Founder of successful one day deal site Firstin, Adam Brown, also has concerns about the viability of some other one day deal sites participating in the local market.
“Ultimately I know how limited the stock market is in New Zealand. Our business gets offered stuff all the time and we have a fairly comprehensive buying network overseas.
“We are fortunate because we do enough volume of sales and can therefore afford our margins to be thin.
“I just don’t know if some of these local sites will be able to have thin margins if they do not have the volume of sales.”
Brown says in his experience, at least 200 hundred sales per day is required to sustain an office space, internet connection and paying staff.
Despite the scepticism, figures for one day deal website GrabOne were published in December 2010 and it seems the company and New Zealand have been seeing green since its establishment.
Between its launch in July 2010 and December that year, GrabOne saved New Zealanders more than $10 million and brought Kiwis more than 1300 different entertainment, wining and dining and travel and beauty experiences across its 13 regions in New Zealand saving them up to 90 percent with each deal.
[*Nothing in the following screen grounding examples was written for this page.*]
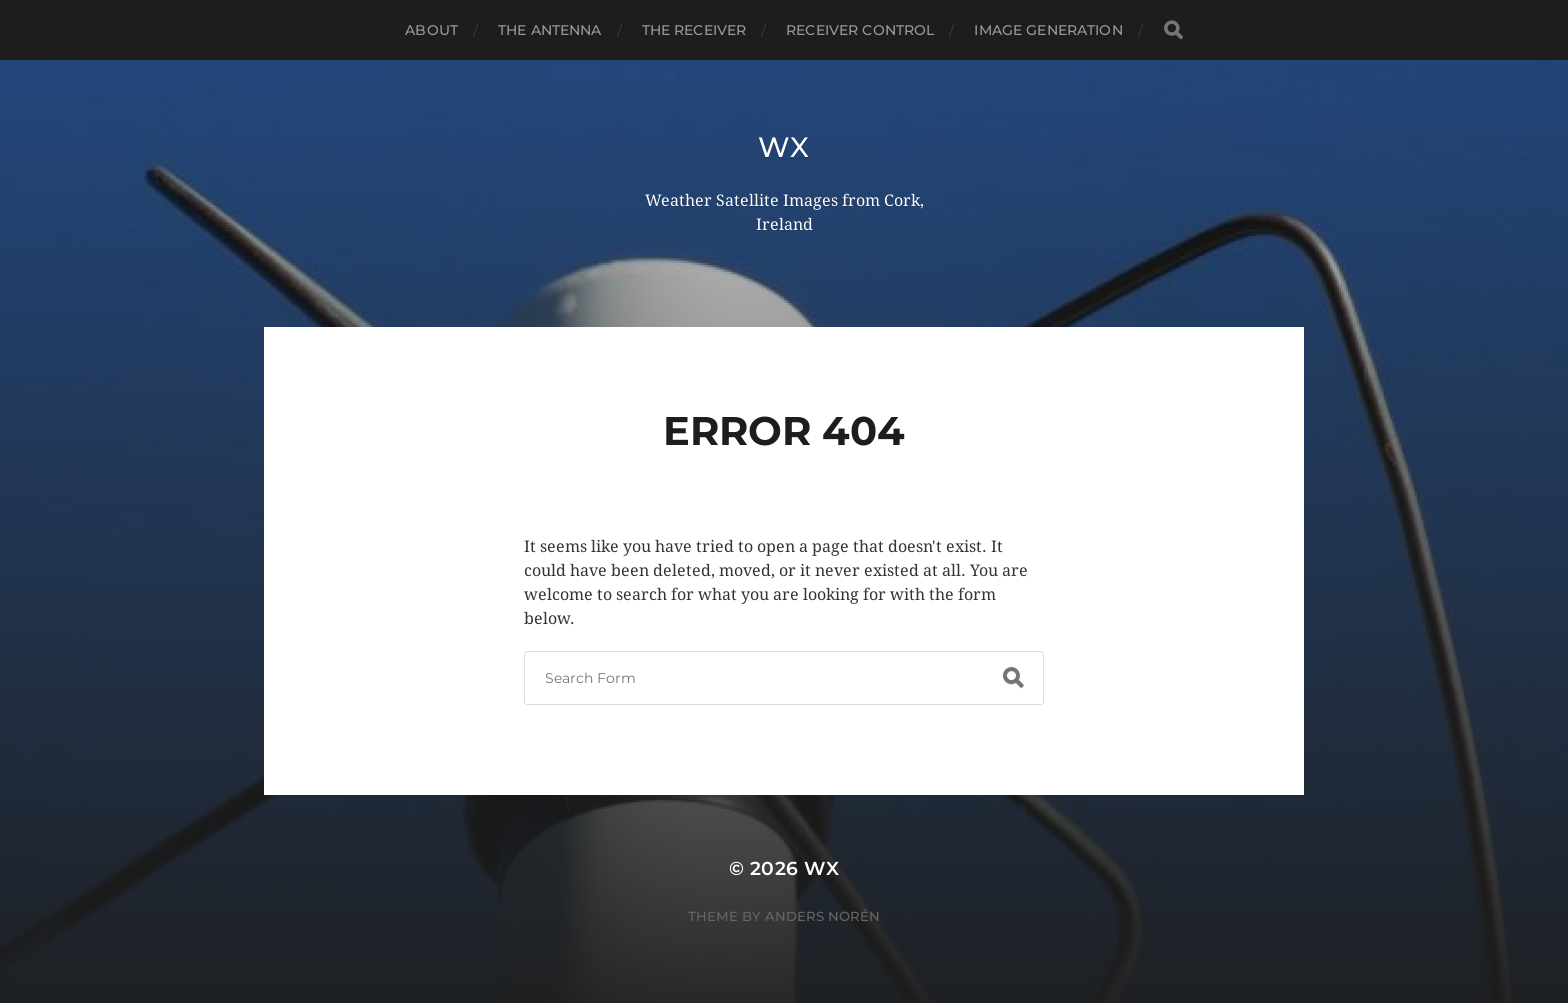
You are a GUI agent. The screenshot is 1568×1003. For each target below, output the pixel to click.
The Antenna (550, 30)
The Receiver (694, 30)
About (431, 30)
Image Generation (1048, 30)
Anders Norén (822, 916)
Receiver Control (860, 30)
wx (783, 147)
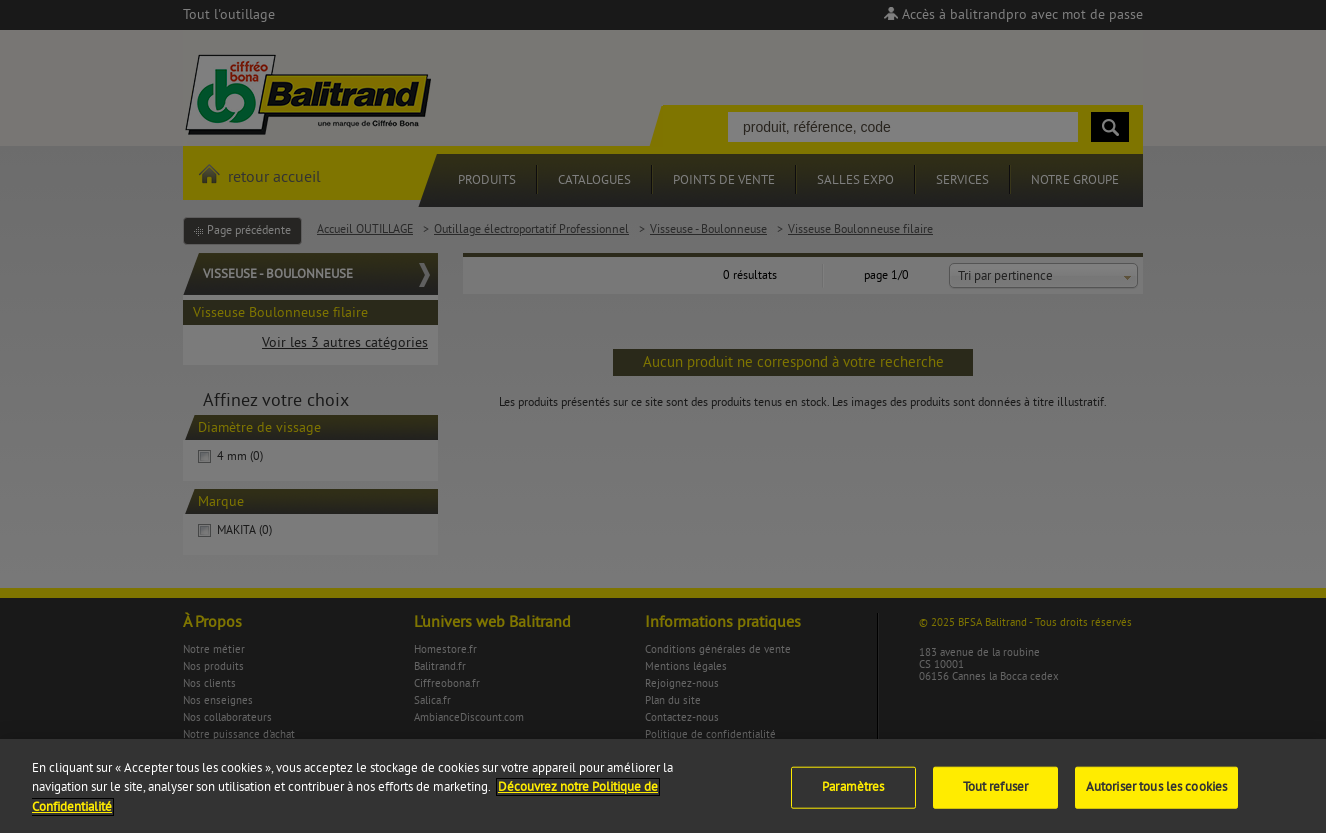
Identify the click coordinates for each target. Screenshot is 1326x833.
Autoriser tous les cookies (1156, 794)
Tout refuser (996, 794)
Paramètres (853, 794)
“In our first week of operation our customers benefited from $225,000 of savings,” GrabOne chief executive and founder Shane Bradley said of the enterprise’s success. “To have reached the $10 million mark in five months is exceptional – definitely beyond our expectations.”
Bradley says GrabOne was predicated on a business model that ensures everyone wins. But whether the other local brothers and sisters of this site can say the same of their own ventures will remain to be seen.
Needless to say, those considering investing in, or establishing their own one day deal site should take heed of the commercial maxim ‘Buyers beware’.